>> start Task material
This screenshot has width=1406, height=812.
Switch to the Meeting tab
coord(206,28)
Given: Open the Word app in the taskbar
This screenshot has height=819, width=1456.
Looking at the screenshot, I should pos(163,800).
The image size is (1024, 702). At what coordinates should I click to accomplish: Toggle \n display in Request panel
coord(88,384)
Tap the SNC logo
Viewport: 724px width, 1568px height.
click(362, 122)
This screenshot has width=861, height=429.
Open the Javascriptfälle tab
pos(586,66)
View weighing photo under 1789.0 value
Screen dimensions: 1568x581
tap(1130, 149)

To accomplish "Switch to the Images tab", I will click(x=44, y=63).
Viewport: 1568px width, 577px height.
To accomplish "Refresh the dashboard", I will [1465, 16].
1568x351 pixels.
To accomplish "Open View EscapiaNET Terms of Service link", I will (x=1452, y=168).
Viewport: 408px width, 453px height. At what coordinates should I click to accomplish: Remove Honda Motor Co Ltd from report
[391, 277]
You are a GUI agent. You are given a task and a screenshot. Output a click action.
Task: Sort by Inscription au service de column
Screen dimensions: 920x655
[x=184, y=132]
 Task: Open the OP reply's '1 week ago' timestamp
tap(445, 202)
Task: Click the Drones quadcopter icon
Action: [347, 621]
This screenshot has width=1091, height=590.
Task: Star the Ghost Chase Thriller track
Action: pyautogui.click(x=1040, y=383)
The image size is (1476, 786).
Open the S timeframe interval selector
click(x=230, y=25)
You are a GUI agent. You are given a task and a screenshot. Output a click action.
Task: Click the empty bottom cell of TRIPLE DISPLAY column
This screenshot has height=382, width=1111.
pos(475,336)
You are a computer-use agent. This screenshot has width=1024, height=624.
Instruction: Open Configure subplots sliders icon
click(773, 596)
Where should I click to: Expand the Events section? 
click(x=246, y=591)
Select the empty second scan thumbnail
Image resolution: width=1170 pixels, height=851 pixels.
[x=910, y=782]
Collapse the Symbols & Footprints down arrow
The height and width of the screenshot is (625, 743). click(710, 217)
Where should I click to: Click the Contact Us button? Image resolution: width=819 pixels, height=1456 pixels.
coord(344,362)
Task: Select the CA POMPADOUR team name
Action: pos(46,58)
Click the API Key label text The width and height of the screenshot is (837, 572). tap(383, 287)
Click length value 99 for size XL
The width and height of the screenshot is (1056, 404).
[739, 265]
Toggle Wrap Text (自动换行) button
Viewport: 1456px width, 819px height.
>> end Task material
**Problem to solve**: Copy every line of the items above word for word, without changing anything.

**Problem solution**:
This screenshot has width=1406, height=812.
Switch to the Meeting tab
coord(206,28)
Given: Open the Word app in the taskbar
This screenshot has height=819, width=1456.
Looking at the screenshot, I should pos(163,800).
The image size is (1024, 702). At what coordinates should I click to accomplish: Toggle \n display in Request panel
coord(88,384)
Tap the SNC logo
Viewport: 724px width, 1568px height.
click(362, 122)
This screenshot has width=861, height=429.
Open the Javascriptfälle tab
pos(586,66)
View weighing photo under 1789.0 value
Screen dimensions: 1568x581
tap(1130, 149)

To accomplish "Switch to the Images tab", I will click(x=44, y=63).
Viewport: 1568px width, 577px height.
To accomplish "Refresh the dashboard", I will [1465, 16].
1568x351 pixels.
To accomplish "Open View EscapiaNET Terms of Service link", I will (x=1452, y=168).
Viewport: 408px width, 453px height. At what coordinates should I click to accomplish: Remove Honda Motor Co Ltd from report
[391, 277]
You are a GUI agent. You are given a task and a screenshot. Output a click action.
Task: Sort by Inscription au service de column
Screen dimensions: 920x655
[x=184, y=132]
 Task: Open the OP reply's '1 week ago' timestamp
tap(445, 202)
Task: Click the Drones quadcopter icon
Action: [347, 621]
This screenshot has width=1091, height=590.
Task: Star the Ghost Chase Thriller track
Action: pyautogui.click(x=1040, y=383)
The image size is (1476, 786).
Open the S timeframe interval selector
click(x=230, y=25)
You are a GUI agent. You are given a task and a screenshot. Output a click action.
Task: Click the empty bottom cell of TRIPLE DISPLAY column
This screenshot has height=382, width=1111.
pos(475,336)
You are a computer-use agent. This screenshot has width=1024, height=624.
Instruction: Open Configure subplots sliders icon
click(773, 596)
Where should I click to: Expand the Events section? 
click(x=246, y=591)
Select the empty second scan thumbnail
Image resolution: width=1170 pixels, height=851 pixels.
[x=910, y=782]
Collapse the Symbols & Footprints down arrow
The height and width of the screenshot is (625, 743). click(710, 217)
Where should I click to: Click the Contact Us button? Image resolution: width=819 pixels, height=1456 pixels.
coord(344,362)
Task: Select the CA POMPADOUR team name
Action: pos(46,58)
Click the API Key label text The width and height of the screenshot is (837, 572). tap(383, 287)
Click length value 99 for size XL
The width and height of the screenshot is (1056, 404).
[739, 265]
Toggle Wrap Text (自动换行) button
Viewport: 1456px width, 819px height.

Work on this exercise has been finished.